SpaceX has a near-monopoly on rocket launches in the US. Both startups and legacy aerospace companies are trying to get a piece of the launch business. But it’s not happening that quickly. SpaceX has undeniably risen to become the dominant force in the space industry. In just over twenty years, Elon Musk’s company has eclipsed traditional aerospace giants like Boeing, Lockheed Martin, and Northrop Grumman, securing a near-monopoly on rocket launches in the United States. A recent analysis by Space News magazine projects that SpaceX will account for 87 percent of the nation’s orbital launches by the end of 2024. Since the mid-2010s, the company has consistently outbid competitors for NASA contracts and secured a significant role as a defense contractor for the Pentagon. It has also become the go-to launch provider for commercial clients, successfully deploying a vast number of satellites and conducting five private crewed spaceflights—with many more missions planned for the future.
“As new rockets rise, even giants like SpaceX must look to the skies with caution—dominance in space is never guaranteed.”

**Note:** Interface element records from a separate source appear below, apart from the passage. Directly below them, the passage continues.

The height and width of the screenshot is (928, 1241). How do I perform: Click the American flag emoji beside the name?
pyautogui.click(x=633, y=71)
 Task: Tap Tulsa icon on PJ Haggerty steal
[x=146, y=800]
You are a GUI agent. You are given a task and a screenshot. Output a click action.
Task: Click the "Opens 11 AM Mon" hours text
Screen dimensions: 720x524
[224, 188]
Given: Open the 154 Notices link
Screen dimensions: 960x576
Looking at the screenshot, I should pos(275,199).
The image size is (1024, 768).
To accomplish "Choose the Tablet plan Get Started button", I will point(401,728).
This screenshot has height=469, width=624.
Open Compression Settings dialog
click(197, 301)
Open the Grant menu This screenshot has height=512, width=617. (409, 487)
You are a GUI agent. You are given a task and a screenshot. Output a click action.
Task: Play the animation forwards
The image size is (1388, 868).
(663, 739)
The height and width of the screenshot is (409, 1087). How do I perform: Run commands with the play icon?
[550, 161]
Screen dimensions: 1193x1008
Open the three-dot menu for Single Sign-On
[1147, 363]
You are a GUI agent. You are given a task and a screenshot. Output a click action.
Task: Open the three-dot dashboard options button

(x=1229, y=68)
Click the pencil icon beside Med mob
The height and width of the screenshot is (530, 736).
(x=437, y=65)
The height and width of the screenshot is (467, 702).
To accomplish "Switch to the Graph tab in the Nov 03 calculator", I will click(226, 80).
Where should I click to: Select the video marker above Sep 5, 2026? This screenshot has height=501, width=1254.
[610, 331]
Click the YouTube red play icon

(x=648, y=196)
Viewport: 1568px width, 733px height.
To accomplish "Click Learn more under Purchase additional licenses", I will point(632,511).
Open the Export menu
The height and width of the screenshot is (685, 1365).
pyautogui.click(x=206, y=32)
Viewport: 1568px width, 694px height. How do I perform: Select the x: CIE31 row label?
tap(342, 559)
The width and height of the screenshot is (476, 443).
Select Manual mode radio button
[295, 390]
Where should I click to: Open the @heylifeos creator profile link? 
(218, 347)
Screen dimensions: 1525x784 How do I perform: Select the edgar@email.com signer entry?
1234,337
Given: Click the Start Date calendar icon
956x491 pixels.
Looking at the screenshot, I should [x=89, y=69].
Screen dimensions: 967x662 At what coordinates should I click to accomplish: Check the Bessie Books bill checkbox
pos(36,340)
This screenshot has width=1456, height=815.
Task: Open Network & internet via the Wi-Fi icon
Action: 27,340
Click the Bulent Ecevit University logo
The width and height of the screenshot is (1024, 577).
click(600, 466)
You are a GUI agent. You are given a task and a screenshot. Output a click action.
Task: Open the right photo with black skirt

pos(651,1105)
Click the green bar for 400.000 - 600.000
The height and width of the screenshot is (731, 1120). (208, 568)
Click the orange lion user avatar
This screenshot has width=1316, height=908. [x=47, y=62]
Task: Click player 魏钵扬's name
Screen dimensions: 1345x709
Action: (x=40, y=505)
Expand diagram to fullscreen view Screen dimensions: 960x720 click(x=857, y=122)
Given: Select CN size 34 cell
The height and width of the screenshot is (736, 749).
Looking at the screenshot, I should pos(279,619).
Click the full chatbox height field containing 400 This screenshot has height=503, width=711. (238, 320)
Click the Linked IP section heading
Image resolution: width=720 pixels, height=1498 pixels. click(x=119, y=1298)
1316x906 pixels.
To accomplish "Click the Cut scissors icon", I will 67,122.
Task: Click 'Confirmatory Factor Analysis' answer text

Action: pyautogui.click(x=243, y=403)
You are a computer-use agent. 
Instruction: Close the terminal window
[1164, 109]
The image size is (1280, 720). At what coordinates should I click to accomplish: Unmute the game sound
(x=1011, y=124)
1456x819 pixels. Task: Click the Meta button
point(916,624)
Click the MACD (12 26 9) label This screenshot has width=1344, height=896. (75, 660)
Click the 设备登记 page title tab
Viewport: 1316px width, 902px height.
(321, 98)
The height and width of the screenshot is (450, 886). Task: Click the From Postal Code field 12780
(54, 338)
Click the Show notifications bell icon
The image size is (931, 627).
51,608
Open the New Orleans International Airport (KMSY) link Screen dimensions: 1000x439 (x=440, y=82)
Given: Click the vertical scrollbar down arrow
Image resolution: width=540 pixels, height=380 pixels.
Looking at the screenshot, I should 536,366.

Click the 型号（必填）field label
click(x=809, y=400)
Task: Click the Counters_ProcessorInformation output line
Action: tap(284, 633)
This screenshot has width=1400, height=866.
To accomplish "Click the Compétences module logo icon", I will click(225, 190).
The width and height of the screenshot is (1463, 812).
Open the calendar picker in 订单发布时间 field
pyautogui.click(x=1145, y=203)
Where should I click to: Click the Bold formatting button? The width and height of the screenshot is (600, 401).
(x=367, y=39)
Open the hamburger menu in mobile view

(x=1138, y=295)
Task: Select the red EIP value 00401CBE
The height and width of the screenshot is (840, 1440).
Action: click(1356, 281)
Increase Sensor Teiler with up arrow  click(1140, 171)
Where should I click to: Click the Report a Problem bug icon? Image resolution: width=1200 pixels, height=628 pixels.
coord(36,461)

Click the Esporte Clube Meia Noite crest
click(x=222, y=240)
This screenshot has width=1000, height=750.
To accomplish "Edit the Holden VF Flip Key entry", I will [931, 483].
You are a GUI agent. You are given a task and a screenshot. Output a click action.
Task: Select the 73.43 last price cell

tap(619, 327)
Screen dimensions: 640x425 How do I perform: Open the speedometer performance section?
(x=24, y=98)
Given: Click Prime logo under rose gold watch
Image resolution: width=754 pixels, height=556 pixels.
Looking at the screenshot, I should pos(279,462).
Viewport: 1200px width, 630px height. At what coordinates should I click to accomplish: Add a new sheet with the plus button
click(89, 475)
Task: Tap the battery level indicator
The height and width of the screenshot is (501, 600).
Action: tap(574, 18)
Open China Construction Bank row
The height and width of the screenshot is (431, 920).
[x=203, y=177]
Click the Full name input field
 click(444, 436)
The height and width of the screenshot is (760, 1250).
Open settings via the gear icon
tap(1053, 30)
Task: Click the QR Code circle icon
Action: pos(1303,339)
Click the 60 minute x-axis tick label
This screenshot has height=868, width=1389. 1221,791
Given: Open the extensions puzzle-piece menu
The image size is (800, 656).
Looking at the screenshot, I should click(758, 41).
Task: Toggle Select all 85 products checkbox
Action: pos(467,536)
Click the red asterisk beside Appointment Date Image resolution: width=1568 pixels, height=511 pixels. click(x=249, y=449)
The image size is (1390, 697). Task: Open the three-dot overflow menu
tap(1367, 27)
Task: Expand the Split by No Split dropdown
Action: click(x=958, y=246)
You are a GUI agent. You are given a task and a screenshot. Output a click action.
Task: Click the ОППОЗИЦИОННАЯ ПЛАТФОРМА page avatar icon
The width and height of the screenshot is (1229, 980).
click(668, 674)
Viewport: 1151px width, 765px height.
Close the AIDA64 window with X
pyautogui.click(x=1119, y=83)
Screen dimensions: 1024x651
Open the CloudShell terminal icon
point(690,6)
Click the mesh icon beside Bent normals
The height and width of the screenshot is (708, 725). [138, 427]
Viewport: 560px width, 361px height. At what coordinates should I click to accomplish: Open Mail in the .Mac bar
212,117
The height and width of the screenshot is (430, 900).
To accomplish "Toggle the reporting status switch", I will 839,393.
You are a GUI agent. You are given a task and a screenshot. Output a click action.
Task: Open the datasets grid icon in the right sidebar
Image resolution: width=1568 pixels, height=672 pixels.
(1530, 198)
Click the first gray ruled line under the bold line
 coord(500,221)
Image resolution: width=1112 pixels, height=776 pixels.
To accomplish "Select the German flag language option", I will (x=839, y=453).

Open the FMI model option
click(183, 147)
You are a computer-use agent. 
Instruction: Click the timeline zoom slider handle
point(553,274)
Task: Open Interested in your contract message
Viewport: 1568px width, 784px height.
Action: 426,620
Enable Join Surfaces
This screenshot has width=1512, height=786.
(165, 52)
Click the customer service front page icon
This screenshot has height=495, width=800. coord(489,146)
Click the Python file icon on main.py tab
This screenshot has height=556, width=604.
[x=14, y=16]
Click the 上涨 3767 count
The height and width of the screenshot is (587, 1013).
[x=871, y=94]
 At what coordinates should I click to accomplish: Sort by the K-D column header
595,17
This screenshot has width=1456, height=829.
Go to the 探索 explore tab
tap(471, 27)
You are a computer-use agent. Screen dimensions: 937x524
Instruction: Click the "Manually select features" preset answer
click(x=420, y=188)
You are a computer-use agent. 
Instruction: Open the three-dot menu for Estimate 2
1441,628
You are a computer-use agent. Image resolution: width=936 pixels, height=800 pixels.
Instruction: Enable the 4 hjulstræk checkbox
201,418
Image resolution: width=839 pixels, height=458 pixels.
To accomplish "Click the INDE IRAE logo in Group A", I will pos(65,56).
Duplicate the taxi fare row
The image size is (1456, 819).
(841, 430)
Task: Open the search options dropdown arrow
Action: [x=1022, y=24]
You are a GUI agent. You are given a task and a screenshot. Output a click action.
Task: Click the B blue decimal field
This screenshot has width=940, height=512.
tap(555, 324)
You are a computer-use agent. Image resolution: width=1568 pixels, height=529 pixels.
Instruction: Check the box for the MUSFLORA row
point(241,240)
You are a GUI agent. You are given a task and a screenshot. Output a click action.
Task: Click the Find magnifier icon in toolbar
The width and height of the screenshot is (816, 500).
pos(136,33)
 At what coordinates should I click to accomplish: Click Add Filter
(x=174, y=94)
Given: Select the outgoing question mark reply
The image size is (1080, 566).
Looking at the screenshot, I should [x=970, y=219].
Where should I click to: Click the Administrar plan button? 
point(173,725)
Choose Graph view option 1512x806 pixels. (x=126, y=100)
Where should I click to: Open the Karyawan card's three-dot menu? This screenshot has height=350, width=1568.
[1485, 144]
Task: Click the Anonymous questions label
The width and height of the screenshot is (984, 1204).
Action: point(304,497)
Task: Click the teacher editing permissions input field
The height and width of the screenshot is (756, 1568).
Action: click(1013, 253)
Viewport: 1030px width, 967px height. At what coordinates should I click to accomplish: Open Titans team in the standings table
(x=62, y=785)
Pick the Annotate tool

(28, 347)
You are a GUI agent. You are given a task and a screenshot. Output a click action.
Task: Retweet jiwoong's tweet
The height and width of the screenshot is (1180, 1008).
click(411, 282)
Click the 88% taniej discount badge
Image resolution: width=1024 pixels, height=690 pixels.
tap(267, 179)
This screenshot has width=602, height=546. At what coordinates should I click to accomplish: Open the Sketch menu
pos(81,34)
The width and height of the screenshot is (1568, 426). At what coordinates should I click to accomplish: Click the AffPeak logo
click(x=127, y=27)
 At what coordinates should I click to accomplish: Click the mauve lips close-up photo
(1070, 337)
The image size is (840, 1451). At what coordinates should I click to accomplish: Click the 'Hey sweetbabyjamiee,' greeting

Other space companies have been trying to compete with the company for years, but developing a reliable rocket requires long, continuous work and large budgets. Now, at least some of them are catching up. Several companies have developed rockets at least comparable to SpaceX’s main launch vehicles. Among them is Rocket Lab, which aims to rival SpaceX’s workhorse Falcon 9 with its Neutron rocket and could conduct its first launch in late 2025. Blue Origin, owned by Amazon founder Jeff Bezos, which recently completed its first major mission, also faces competition.
Some of SpaceX’s rivals are now beginning to ignite their engines and enter the competitive space launch arena. While these emerging players bring promise, they may also encounter challenges—especially given Elon Musk’s close ties to the Trump administration and influential allies in key federal agencies that regulate the space industry. Still, their entry could be a game-changer. If successful, these new companies could expand access to space and reduce the risk of bottlenecks in case of setbacks with any single provider. “More players in the market is good for competition,” says Chris Combs, an aerospace engineer at the University of Texas at San Antonio. Although he acknowledges that matching SpaceX’s pricing will be difficult in the near term, Combs believes competition could drive innovation and motivate SpaceX to diversify its offerings.
SpaceX’s dominance didn’t happen overnight. In its early years during the 2000s, the company faced multiple failed launches and appeared close to collapse. But Elon Musk’s deep pockets and key contracts from NASA and the Department of Defense allowed it to survive and grow. As NASA rolled out its commercial space program in the 2010s, designed to spur private-sector innovation, SpaceX emerged as one of its biggest beneficiaries—cementing its place at the forefront of the modern space industry.